--- EXERCISE DETAILS ---
Print the listing below word for word, but drop any pictures it contains.

┌──

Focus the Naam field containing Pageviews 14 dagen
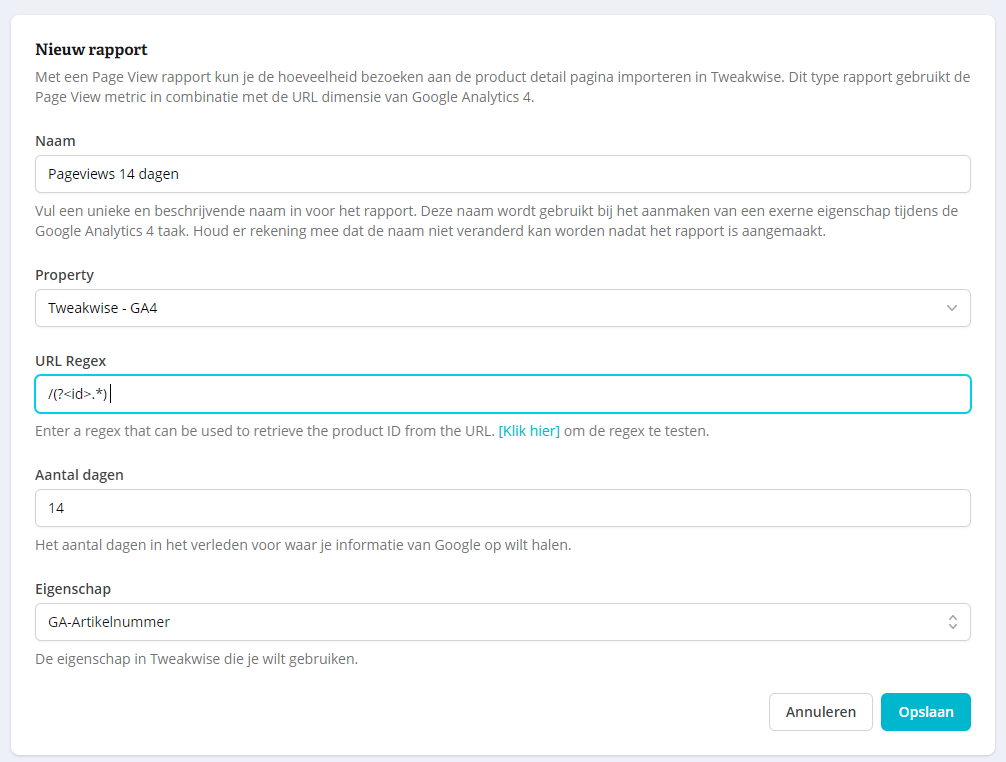Image resolution: width=1006 pixels, height=762 pixels. [502, 174]
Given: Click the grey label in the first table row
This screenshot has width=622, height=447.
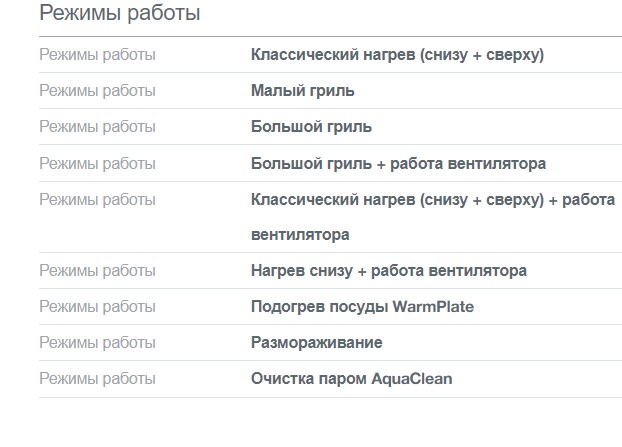Looking at the screenshot, I should [x=97, y=55].
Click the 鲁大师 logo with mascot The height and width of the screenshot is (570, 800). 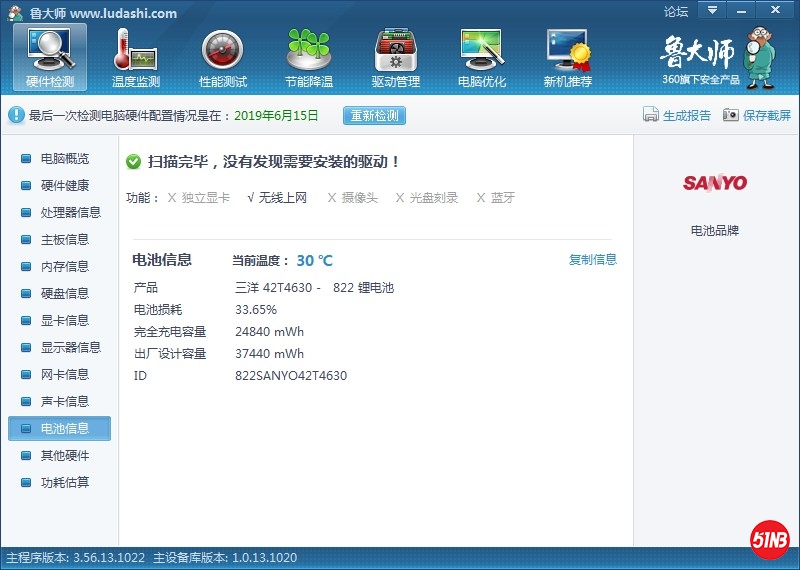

└──

--- YOUR RESPONSE ---
Focus the Naam field containing Pageviews 14 dagen
Image resolution: width=1006 pixels, height=762 pixels. [502, 174]
Given: Click the grey label in the first table row
This screenshot has width=622, height=447.
Looking at the screenshot, I should [x=97, y=55].
Click the 鲁大师 logo with mascot The height and width of the screenshot is (570, 800). 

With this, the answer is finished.